▸ Task objective
Below are some records. Pull every line that contains the word "computer".

▸ Collected data

****

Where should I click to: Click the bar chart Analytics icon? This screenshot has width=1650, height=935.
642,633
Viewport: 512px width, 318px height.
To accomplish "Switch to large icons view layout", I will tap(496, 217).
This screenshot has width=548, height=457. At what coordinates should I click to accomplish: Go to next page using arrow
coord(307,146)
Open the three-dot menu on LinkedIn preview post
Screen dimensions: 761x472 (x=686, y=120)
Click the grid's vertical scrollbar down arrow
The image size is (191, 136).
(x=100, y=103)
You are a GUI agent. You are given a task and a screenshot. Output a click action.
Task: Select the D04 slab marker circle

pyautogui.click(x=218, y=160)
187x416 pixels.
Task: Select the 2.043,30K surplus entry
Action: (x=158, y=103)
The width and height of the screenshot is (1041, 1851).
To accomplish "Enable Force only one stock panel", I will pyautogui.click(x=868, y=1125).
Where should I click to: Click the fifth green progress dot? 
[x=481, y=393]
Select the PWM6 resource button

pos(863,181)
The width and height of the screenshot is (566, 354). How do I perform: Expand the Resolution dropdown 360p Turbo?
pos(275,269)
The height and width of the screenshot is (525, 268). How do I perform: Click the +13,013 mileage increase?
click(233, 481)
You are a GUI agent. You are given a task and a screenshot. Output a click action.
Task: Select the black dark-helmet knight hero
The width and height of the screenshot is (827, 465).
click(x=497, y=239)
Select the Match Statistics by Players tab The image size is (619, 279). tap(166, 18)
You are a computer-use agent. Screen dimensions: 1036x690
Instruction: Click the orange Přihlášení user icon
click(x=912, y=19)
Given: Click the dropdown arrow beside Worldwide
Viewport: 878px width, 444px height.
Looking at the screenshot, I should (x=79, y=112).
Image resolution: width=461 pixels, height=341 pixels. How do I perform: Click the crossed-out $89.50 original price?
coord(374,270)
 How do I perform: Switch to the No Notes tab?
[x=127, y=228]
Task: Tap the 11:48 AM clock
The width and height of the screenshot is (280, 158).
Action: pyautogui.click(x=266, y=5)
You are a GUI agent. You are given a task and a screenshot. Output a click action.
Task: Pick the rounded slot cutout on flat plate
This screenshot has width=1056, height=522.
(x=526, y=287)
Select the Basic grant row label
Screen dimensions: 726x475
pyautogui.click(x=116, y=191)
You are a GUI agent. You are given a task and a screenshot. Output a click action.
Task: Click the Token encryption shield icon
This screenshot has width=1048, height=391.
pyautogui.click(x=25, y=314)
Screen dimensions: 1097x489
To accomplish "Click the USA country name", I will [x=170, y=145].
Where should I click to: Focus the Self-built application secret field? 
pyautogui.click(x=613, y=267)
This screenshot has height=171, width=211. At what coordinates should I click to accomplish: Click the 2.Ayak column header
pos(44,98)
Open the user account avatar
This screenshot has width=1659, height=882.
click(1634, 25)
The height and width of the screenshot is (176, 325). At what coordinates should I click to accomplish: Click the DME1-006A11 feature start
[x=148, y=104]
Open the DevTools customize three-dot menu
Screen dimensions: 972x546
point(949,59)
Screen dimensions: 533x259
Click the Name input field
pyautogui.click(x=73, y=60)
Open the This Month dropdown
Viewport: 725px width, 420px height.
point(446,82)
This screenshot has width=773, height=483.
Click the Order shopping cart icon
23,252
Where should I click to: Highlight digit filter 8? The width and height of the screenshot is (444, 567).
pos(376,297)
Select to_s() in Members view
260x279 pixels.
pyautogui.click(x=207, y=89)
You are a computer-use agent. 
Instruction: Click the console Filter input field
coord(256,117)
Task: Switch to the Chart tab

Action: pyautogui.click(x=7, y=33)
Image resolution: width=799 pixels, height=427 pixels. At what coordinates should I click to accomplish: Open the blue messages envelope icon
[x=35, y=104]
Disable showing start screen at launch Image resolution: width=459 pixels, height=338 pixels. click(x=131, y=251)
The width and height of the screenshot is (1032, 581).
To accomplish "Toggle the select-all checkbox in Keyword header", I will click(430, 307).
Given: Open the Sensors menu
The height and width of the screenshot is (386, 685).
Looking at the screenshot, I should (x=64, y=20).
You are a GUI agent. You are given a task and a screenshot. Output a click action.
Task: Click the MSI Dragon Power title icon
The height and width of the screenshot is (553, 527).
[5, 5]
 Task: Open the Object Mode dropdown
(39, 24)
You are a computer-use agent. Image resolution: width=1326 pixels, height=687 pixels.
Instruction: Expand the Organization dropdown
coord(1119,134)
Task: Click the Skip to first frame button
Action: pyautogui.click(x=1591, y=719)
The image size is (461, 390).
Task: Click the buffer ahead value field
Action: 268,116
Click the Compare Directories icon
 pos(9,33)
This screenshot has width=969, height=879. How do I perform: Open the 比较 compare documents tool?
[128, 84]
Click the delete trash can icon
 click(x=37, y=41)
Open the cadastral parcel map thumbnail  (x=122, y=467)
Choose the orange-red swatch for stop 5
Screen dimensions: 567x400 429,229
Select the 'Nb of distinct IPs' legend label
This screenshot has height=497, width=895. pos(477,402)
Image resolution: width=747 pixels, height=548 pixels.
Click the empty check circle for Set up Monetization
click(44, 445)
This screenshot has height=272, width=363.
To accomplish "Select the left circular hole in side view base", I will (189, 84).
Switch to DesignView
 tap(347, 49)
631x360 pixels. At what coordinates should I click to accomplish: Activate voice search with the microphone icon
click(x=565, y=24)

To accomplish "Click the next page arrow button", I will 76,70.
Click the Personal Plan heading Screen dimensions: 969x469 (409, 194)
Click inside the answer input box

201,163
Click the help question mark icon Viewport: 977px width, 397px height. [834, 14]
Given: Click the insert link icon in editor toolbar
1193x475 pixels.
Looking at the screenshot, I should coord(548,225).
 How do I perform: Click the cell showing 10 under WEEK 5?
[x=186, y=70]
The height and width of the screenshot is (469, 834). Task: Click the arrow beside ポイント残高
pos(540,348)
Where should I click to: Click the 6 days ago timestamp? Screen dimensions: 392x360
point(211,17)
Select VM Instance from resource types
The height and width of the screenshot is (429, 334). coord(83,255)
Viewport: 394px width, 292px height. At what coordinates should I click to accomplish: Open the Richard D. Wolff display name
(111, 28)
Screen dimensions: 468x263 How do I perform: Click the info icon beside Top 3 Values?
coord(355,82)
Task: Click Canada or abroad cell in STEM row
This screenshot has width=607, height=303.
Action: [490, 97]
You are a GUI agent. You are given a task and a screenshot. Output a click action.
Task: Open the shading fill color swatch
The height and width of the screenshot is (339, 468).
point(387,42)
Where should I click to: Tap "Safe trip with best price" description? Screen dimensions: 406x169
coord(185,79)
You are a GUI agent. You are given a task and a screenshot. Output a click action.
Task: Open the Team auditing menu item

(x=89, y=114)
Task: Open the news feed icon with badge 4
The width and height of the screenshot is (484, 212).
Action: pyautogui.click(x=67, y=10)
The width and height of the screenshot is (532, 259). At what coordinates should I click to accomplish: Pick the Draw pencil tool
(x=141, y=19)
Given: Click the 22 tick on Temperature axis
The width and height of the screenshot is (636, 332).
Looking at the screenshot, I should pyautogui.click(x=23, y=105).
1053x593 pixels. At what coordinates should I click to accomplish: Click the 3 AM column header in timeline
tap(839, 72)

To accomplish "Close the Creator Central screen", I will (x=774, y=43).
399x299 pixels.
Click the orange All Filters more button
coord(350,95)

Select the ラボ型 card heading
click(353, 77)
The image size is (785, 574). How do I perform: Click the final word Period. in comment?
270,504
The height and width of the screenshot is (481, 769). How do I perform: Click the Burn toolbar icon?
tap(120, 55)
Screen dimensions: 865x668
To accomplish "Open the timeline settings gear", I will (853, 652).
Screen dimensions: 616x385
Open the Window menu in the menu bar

****

▸ Answer
You are a computer-use agent. Screen dimensions: 1036x690
You are a computer-use agent. 
You are a computer-use agent. Image resolution: width=1326 pixels, height=687 pixels.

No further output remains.